EXERCISE INSTRUCTIONS:
1 > In the passage on Anitta, copy the text word for word from "And 2022’s Versions" up to and including "being a woman.".
2 > Name every song mentioned in the passage on Anitta.

PAGE TEXT:
--- START ---

She collaborated with the biggest names in reggaeton, including Maluma in 2016’s “Sim Ou Nãu” and J Balvin in 2017’s “Downtown,” a Spanglish song about oral sex, a recurring theme for her. In the late 2010s, a new wave of Latinx women were coming up through the ranks of reggaeton, like Colombian Karol G, Mexican American Becky G, and Dominican Natti Natasha, singing about pleasure on their terms. (On “Mayores,” for instance, Becky G sings about being into older men, and on “Sin Pijama,” a playful romp about men’s fantasies, she and Natti Natasha ride a carousel in lingerie.)
Anitta jumped on the bandwagon, featuring Becky G on “Banana” and, in turn, featuring on Natti Natasha’s “Te Lo Dije.” On Kisses, her first album where she sings in English, she also collaborated with hip-hop stars like Swae Lee, creating a multigenre persona that confidently bridged hip-hop, funk carioca, and reggaeton.
Still, amid all the collaborations, it was important for her to create her own message. “I want to show more of me,” she told Rolling Stone in 2018, “that I can do something by myself and reveal my personality alone.”
And 2022’s Versions of Me, her latest album, became her most sprawling and defining statement to date. It toggles between rendering Anitta an American-friendly pop star even as it disrupts the typical expectations of serious artistry for women. Take the cover, a series of busts illustrating her various surgical alterations. When she promoted the album on Kelly Clarkson’s daytime show this summer, the host asked, “Why did you call your album ‘Versions of Me’?” It was a softball question, possibly meant to elicit a faux-deep answer about the many facets of being a woman.

--- END ---

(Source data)
--- START ---

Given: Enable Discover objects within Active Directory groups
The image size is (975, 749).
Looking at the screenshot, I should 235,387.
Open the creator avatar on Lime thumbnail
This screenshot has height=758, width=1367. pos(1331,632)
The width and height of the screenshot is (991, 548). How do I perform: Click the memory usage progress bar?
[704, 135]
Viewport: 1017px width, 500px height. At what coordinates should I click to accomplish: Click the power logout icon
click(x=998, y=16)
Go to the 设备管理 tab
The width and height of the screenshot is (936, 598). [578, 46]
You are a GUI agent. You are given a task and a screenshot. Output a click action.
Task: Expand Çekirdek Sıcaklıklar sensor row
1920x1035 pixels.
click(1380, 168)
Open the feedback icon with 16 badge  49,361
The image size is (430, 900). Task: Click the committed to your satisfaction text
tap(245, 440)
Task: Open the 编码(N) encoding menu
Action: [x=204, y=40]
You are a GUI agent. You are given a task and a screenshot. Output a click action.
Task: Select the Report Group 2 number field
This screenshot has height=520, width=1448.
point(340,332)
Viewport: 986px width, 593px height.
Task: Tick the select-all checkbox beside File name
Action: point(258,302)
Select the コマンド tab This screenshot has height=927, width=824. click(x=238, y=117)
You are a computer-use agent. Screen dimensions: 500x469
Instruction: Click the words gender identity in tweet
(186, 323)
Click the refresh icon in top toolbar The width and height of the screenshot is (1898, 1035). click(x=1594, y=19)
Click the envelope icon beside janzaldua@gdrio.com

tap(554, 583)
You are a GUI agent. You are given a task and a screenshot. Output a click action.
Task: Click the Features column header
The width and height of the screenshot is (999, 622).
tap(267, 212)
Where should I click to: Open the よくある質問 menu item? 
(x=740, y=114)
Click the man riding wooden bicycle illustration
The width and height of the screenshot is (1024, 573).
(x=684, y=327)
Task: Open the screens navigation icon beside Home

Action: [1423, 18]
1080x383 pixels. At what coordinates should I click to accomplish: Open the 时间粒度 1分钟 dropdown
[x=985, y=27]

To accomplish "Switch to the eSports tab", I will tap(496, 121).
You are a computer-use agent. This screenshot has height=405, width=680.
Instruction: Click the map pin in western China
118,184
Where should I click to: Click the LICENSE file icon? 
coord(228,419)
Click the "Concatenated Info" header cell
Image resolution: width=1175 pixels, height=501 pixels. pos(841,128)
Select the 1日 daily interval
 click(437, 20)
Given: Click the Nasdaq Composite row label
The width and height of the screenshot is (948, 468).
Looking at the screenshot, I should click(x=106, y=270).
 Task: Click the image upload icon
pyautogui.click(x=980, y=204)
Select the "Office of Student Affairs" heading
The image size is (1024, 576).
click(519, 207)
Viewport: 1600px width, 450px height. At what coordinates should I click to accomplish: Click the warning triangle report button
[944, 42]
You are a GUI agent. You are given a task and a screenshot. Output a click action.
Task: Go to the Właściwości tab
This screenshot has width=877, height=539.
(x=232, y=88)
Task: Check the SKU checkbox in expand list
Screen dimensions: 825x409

--- END ---

ANSWERS PER TASK:
1 >
And 2022’s Versions of Me, her latest album, became her most sprawling and defining statement to date. It toggles between rendering Anitta an American-friendly pop star even as it disrupts the typical expectations of serious artistry for women. Take the cover, a series of busts illustrating her various surgical alterations. When she promoted the album on Kelly Clarkson’s daytime show this summer, the host asked, “Why did you call your album ‘Versions of Me’?” It was a softball question, possibly meant to elicit a faux-deep answer about the many facets of being a woman.

2 >
"Sim Ou Nãu"
"Downtown"
"Mayores"
"Sin Pijama"
"Banana"
"Te Lo Dije"